====== Given passage ======

The Warehouse Hotel Singapore, by The Lo & Behold Group which is part of the Design Hotels’ portfolio, has a conceptual cohesiveness that draws design-minded guests from around the globe—and young Singaporeans wanting a curated staycation.
The historic Warehouse Hotel Singapore draws design-minded guests from around the globe: “The property was disused for fifteen years when the government weren’t sure what to do with the land…They finally leased it out making it clear it had to be a hotel.”
The knowing air of nostalgia and sense of place at The Warehouse Hotel is something new to hotel culture in the Lion City. And it infuses everything from the “vice minibar,” to the fortune cookies delivered to the room. The Warehouse Hotel Singapore’s cocktail menu even has three sections based on the three major eras the property has lived through—”spice trade,” “godown,” and “the warehouse disco”—and then there’s the special edition “retail installation,” the Supermama x Gabriel Tan handcuffs, pen knives, and hip flasks, in the display cases around the reception.
General Manager Tarun Kalra at The Warehouse Hotel Singapore’s bar where the cocktail menu has three sections based on the three major eras the property has lived through — ”spice trade,” “godown,” and “the warehouse disco.”
“The Supermama and Gabriel Tan pieces are an exclusive collection of items people would have used through the hotel’s history,” Tarun Kalra smiles from The Warehouse Hotel Singapore’s “den.” “We want to celebrate this space, but we also want to celebrate local by curating things from Singapore and the region that we want to tell the world about.”

====== Supplied records ======

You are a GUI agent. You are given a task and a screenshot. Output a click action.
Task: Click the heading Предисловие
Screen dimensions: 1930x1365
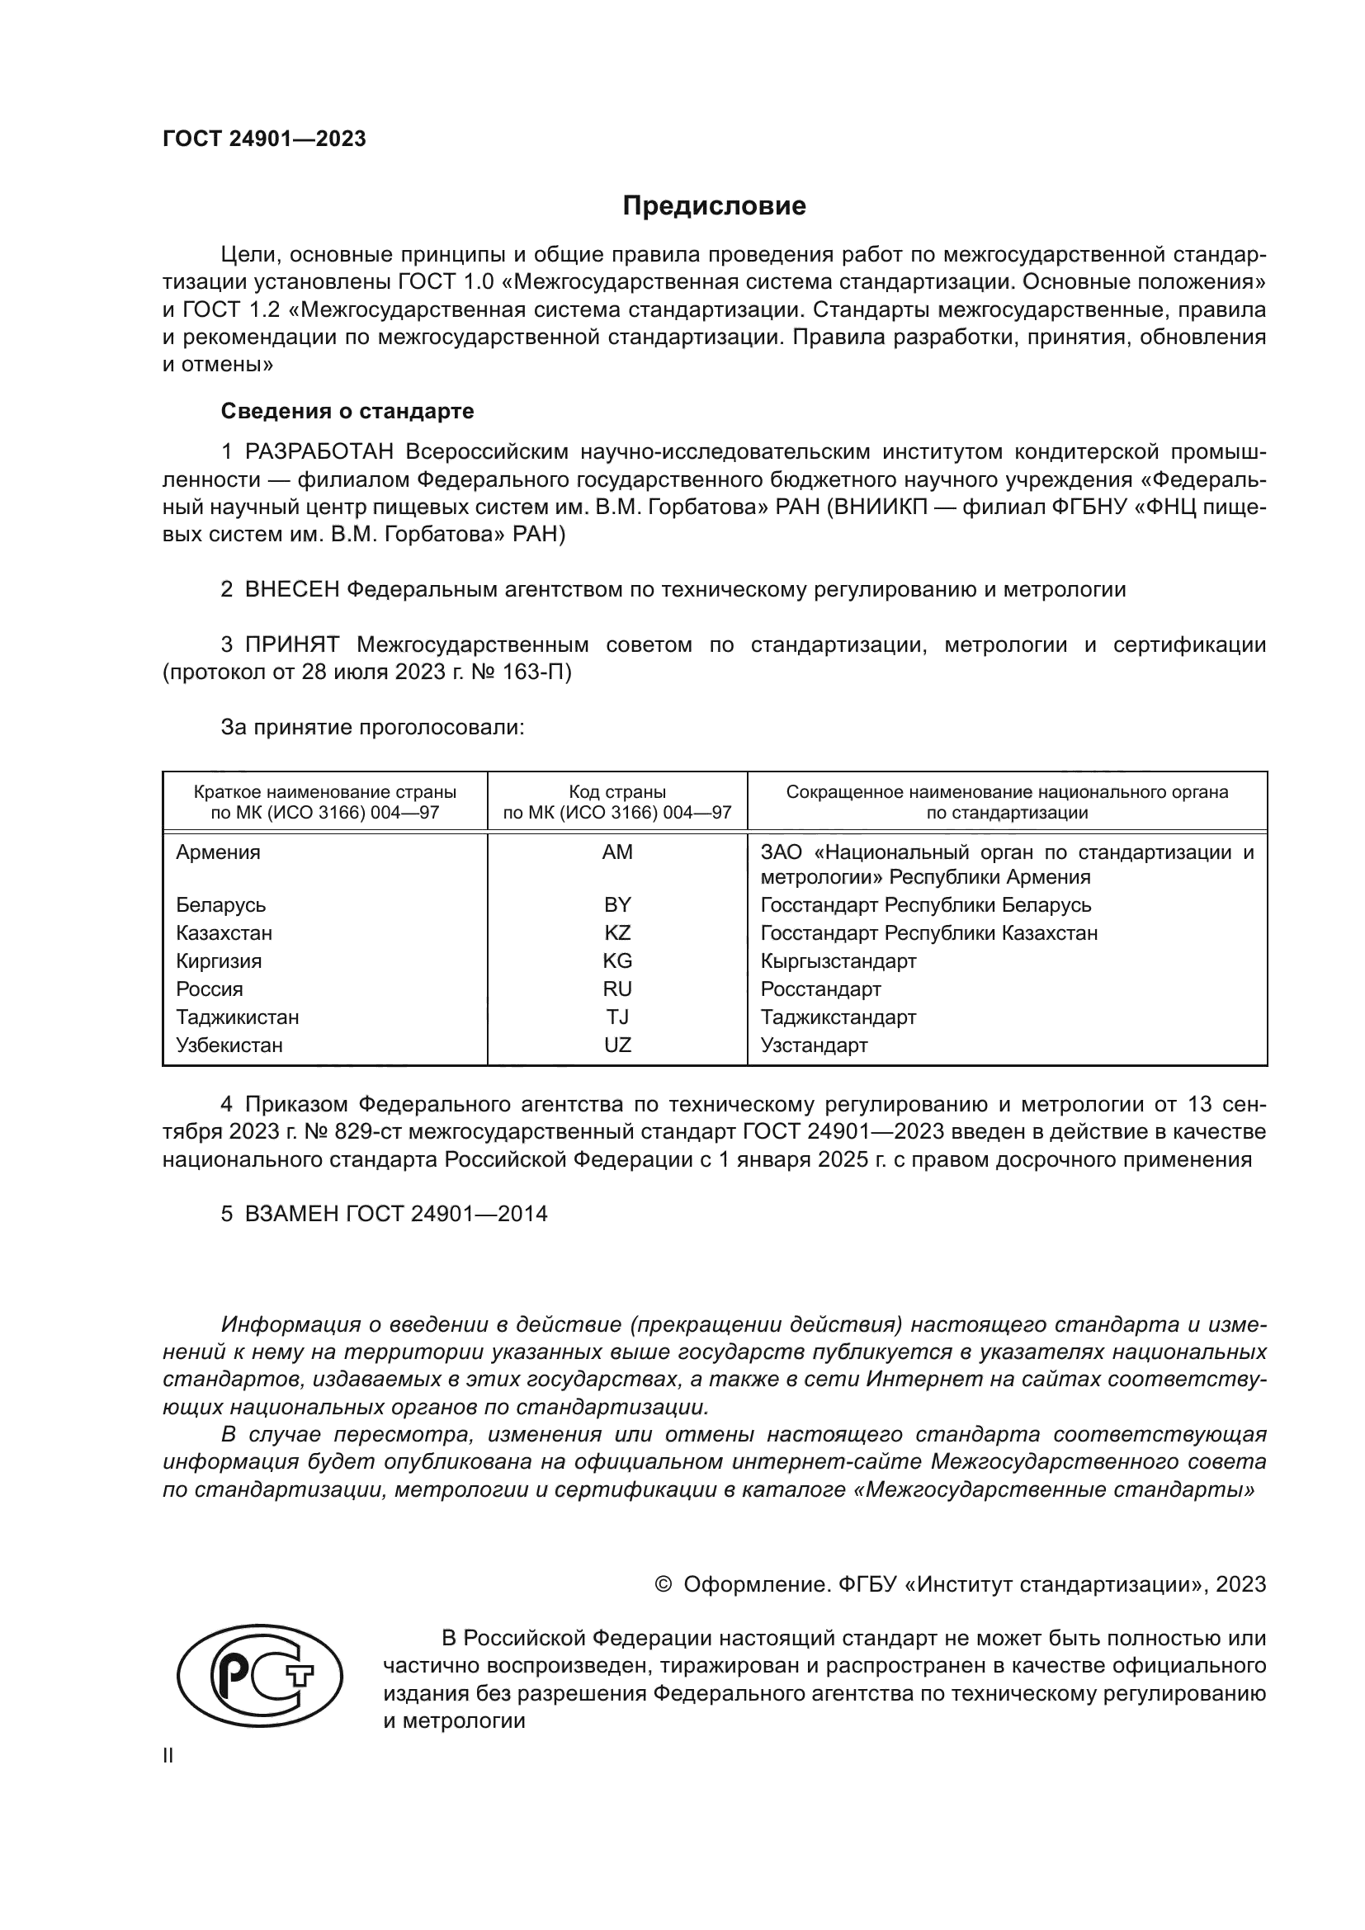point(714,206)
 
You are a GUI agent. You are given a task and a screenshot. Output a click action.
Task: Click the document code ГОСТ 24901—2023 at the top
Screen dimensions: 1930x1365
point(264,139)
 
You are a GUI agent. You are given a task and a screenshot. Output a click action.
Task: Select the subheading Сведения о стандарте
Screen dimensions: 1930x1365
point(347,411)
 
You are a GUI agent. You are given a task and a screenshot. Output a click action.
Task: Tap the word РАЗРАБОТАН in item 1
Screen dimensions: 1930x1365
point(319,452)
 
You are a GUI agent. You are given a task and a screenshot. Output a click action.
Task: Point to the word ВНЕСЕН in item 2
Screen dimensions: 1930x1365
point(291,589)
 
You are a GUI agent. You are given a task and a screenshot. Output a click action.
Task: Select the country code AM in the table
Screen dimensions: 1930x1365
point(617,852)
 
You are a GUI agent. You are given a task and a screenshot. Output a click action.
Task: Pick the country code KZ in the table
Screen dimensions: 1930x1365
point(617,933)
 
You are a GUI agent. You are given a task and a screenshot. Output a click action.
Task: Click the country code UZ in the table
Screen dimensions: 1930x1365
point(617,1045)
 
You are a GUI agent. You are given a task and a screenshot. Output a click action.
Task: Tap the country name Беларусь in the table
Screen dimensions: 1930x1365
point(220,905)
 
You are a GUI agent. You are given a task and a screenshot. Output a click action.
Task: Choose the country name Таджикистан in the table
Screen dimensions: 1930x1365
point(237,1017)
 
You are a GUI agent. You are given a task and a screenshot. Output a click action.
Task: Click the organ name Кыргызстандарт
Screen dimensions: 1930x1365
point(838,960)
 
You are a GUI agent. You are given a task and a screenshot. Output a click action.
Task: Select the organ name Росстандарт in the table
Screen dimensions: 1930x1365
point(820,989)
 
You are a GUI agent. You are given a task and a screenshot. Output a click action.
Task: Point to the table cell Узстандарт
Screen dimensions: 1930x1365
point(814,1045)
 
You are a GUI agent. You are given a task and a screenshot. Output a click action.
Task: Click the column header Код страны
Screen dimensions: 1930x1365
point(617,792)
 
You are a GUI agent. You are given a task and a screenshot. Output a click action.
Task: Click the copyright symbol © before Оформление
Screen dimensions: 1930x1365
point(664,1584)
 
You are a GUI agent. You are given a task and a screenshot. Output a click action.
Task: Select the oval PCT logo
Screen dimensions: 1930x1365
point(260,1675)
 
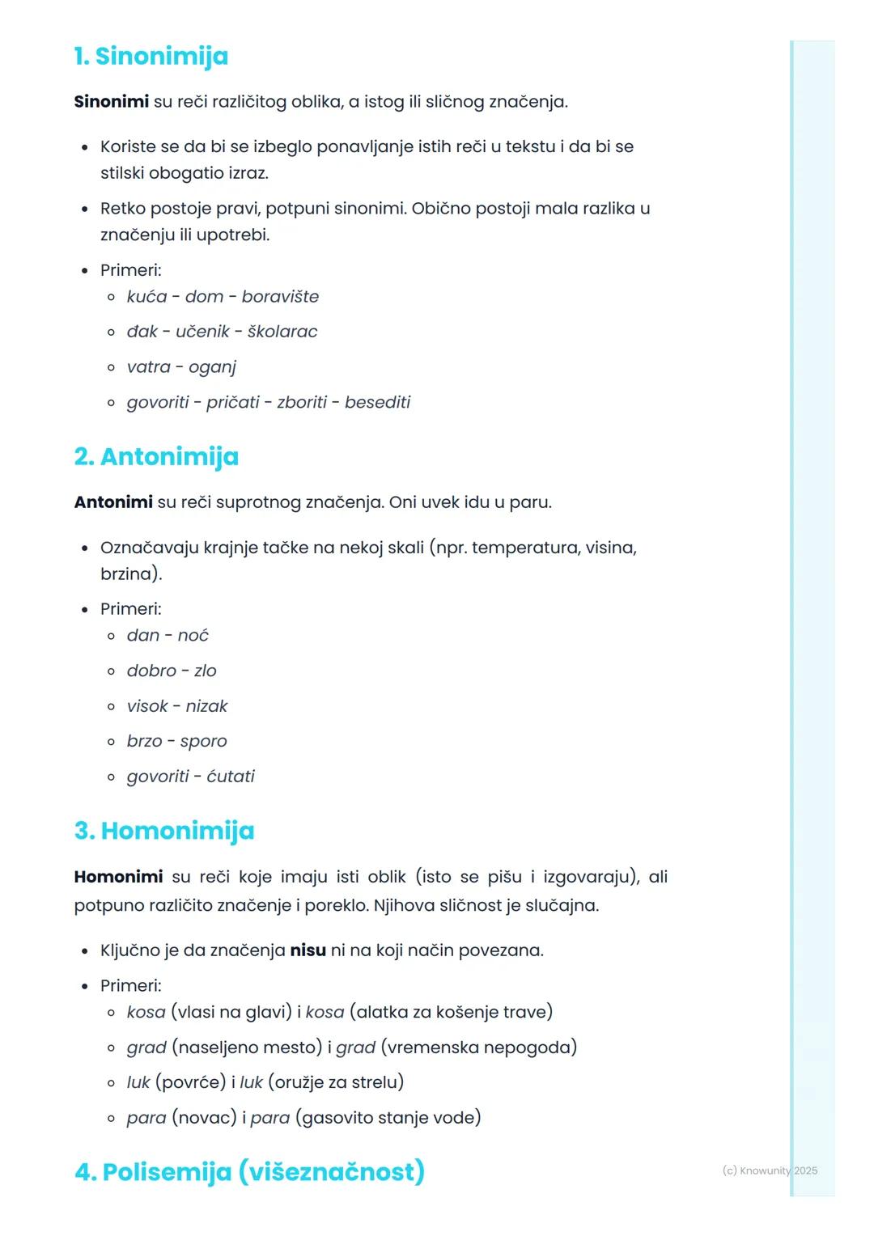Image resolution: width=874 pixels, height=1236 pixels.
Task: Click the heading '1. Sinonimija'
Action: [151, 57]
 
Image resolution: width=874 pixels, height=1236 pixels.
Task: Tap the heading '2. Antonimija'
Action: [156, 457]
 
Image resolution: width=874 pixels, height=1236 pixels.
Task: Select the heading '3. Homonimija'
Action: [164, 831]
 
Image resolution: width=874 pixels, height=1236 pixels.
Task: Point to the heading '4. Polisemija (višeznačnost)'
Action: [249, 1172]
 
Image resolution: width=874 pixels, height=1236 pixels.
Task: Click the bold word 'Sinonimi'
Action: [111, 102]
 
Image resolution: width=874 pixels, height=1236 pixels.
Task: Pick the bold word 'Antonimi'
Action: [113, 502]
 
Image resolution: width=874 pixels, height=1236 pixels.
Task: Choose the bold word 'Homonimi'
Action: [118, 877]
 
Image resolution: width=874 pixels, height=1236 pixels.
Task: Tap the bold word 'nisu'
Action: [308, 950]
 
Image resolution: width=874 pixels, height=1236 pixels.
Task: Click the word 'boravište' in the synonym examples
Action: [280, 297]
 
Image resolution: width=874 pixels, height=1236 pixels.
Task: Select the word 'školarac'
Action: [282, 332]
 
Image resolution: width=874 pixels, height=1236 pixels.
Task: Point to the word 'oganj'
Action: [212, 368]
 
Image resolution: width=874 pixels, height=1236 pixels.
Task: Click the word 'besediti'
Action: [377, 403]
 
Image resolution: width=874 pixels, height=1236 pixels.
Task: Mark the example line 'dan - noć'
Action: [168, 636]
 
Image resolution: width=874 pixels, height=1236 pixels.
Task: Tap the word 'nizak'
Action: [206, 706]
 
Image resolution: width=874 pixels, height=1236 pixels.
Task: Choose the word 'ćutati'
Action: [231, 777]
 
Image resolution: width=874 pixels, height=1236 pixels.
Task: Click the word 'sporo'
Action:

======

> Problem set
(1) Answer these about the Warehouse Hotel passage:
(a) How long was the property disused before the government leased it out?
(b) What are the three sections of the hotel's cocktail menu named after?
(c) Who is the General Manager of The Warehouse Hotel Singapore?
(2) Add 39 to every coordinate in the answers of the records, from the start of the records through the line containing "point(264,139)", and write those lines out again with the requests included. Leave the pictures out.

> Correct answers
(1)
(a) Fifteen years.
(b) The three major eras the property has lived through: "spice trade," "godown," and "the warehouse disco."
(c) Tarun Kalra.

(2)
You are a GUI agent. You are given a task and a screenshot. Output a click action.
Task: Click the heading Предисловие
Screen dimensions: 1930x1365
point(753,245)
 
You are a GUI agent. You are given a task and a screenshot. Output a click action.
Task: Click the document code ГОСТ 24901—2023 at the top
Screen dimensions: 1930x1365
point(303,178)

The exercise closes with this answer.